Karolina regarda longuement Erlendur, d’un air grave.

– Je crois que vous feriez mieux de partir, déclara-t-elle.

– Lui avez-vous dit quelque chose qui aurait pu provoquer la série d’événements qui ont conduit à son suicide ?

– Je n’ai plus rien à vous dire.

– Avez-vous joué un rôle dans le décès de Maria ?

Karolina se leva, s’avança vers l’entrée et lui ouvrit la porte.

– Allez-vous-en, répéta-t-elle.

Erlendur s’était également levé et l’avait suivie.

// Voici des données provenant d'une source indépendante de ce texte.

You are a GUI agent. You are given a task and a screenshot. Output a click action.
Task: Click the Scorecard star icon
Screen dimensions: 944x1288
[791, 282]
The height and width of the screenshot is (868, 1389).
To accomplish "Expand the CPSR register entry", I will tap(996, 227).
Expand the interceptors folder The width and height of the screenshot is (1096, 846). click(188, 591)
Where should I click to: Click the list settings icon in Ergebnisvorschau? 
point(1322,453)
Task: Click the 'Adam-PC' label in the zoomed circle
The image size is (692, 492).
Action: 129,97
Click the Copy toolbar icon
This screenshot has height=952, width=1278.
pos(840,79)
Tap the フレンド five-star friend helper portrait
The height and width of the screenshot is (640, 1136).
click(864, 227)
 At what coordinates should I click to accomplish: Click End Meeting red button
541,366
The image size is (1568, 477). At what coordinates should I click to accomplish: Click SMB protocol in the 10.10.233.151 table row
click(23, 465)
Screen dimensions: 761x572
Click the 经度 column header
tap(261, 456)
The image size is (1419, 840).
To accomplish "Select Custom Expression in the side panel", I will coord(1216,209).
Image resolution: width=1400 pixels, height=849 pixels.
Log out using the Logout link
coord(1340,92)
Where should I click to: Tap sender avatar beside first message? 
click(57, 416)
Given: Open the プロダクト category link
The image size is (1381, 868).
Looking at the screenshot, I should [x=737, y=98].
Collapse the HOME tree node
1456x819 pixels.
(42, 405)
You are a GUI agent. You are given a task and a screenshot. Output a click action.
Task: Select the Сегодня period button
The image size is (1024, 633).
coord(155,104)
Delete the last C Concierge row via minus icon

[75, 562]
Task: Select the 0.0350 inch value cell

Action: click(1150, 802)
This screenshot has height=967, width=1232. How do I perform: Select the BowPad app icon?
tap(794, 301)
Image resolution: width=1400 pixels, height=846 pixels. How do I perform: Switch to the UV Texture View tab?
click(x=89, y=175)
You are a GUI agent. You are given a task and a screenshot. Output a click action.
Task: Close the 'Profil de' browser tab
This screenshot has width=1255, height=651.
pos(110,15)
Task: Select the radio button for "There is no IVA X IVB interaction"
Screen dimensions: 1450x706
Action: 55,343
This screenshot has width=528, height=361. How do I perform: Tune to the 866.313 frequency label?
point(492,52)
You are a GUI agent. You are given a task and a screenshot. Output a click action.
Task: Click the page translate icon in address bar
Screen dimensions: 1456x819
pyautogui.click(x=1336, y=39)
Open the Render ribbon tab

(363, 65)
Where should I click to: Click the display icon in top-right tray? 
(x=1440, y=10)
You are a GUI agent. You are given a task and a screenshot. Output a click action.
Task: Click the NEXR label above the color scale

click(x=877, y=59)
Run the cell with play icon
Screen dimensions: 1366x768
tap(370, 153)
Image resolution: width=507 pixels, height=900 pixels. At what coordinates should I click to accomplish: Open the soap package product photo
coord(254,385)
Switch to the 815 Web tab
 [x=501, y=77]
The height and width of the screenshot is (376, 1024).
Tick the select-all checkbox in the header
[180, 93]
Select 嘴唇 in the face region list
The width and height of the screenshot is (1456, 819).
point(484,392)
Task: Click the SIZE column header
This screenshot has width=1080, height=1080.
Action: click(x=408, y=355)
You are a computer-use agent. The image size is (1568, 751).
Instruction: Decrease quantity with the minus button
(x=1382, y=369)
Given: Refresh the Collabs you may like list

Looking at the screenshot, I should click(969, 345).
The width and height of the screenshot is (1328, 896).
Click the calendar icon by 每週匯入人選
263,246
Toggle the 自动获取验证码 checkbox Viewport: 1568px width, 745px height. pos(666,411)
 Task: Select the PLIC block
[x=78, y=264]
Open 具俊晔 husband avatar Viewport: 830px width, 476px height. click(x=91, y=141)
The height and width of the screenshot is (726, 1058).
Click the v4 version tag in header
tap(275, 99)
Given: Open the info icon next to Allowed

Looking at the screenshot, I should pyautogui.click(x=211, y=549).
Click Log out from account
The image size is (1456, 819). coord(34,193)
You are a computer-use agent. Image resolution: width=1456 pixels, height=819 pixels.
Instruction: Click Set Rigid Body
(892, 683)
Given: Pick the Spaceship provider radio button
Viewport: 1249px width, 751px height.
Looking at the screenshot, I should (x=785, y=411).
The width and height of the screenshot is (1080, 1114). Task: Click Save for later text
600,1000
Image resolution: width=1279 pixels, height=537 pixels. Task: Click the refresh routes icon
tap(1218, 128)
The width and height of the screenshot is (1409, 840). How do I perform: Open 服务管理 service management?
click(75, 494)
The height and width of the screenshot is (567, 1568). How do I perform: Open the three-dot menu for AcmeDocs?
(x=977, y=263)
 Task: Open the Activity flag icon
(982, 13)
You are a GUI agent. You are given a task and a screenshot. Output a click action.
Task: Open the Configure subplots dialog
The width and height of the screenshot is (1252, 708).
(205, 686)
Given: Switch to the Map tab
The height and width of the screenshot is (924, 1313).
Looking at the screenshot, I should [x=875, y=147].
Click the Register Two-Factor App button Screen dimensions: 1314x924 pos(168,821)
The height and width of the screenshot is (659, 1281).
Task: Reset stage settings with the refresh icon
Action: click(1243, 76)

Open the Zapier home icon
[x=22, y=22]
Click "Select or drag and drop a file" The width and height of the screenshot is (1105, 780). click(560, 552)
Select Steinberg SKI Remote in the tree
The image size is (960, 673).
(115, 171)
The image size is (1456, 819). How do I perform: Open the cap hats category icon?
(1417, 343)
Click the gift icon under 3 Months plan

– Pensez-vous avoir joué le moindre rôle dans ce qui est arrivé à Maria ? s’entêta-t-il.

– Non, répondit Karolina. Elle allait mal. Elle s’est suicidée. Vous voulez bien partir ?

– Baldvin vous a-t-il parlé de l’expérience qu’il a faite alors qu’il étudiait la médecine à l’université ? Il a participé à plonger en état de mort temporaire un jeune homme qu’il a ensuite ramené à la vie. Le saviez-vous ?

– De quoi est-ce que vous parlez ?

– Je crois que ç’a été le coup de grâce, observa Erlendur.

– Comment ça ?

– Posez la question à Baldvin. Demandez-lui s’il connaît quelqu’un du nom de Tryggvi. S’il a gardé contact avec lui. Demandez-lui tout ça.

– Allez-vous enfin vous décider à partir ? s’irrita Karolina.

Debout dans l’embrasure de la porte, Erlendur se refusait à jeter l’éponge. Le visage de Karolina était rouge de colère.

– Je crois savoir ce qui est arrivé au chalet, continua-t-il. Et cette histoire n’est pas des plus jolies.

– Je ne comprends pas de quoi vous parlez.

Karolina le poussa vers l’extérieur, mais il ne désarmait pas.

– Dites à Baldvin que je suis au courant pour le défibrillateur, conclut-il lorsque la porte lui claqua au nez.